> _TASK GOAL_
Starting with the line that contains "The height and", give again exactly and only each line through the end of the records; include the last line and exclude pictures.

> _EXTRACTED MATERIAL_
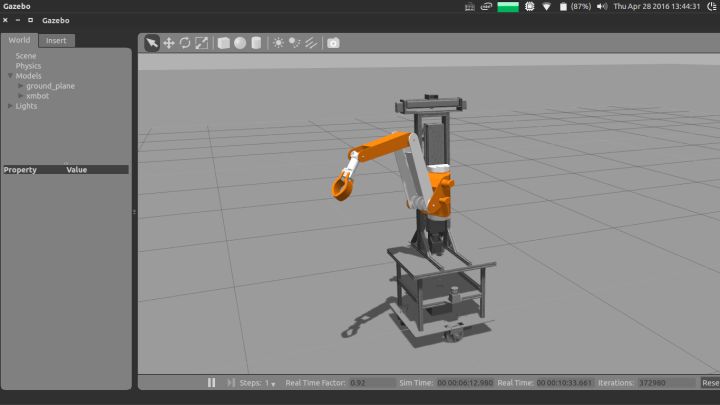Expand the xmbot model entry
Viewport: 720px width, 405px height.
pyautogui.click(x=20, y=96)
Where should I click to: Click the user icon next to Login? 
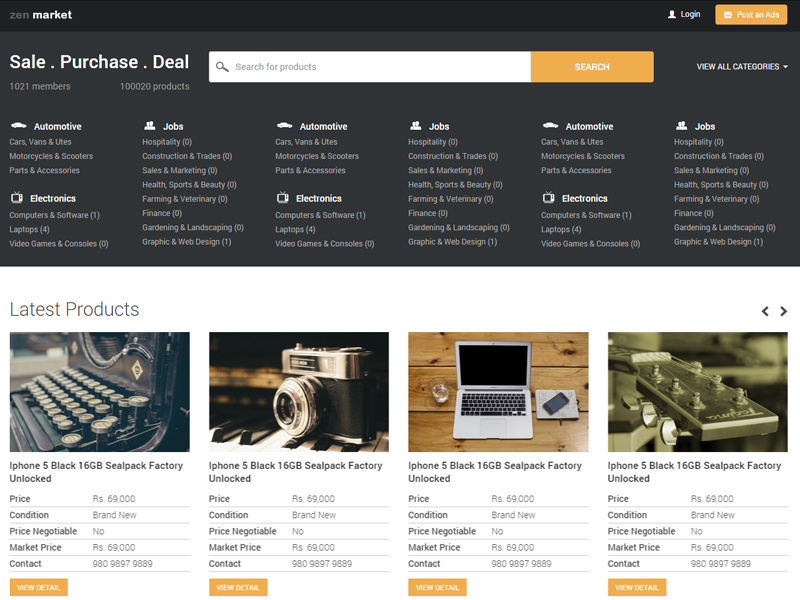click(671, 14)
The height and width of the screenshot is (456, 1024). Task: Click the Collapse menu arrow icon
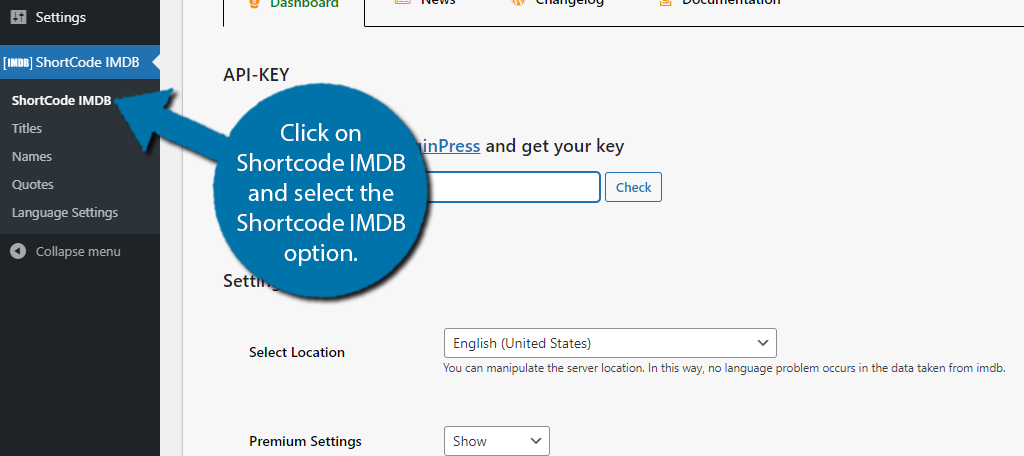[18, 252]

> _TASK RESULT_
The height and width of the screenshot is (456, 1024). Task: Click the Collapse menu arrow icon
[18, 252]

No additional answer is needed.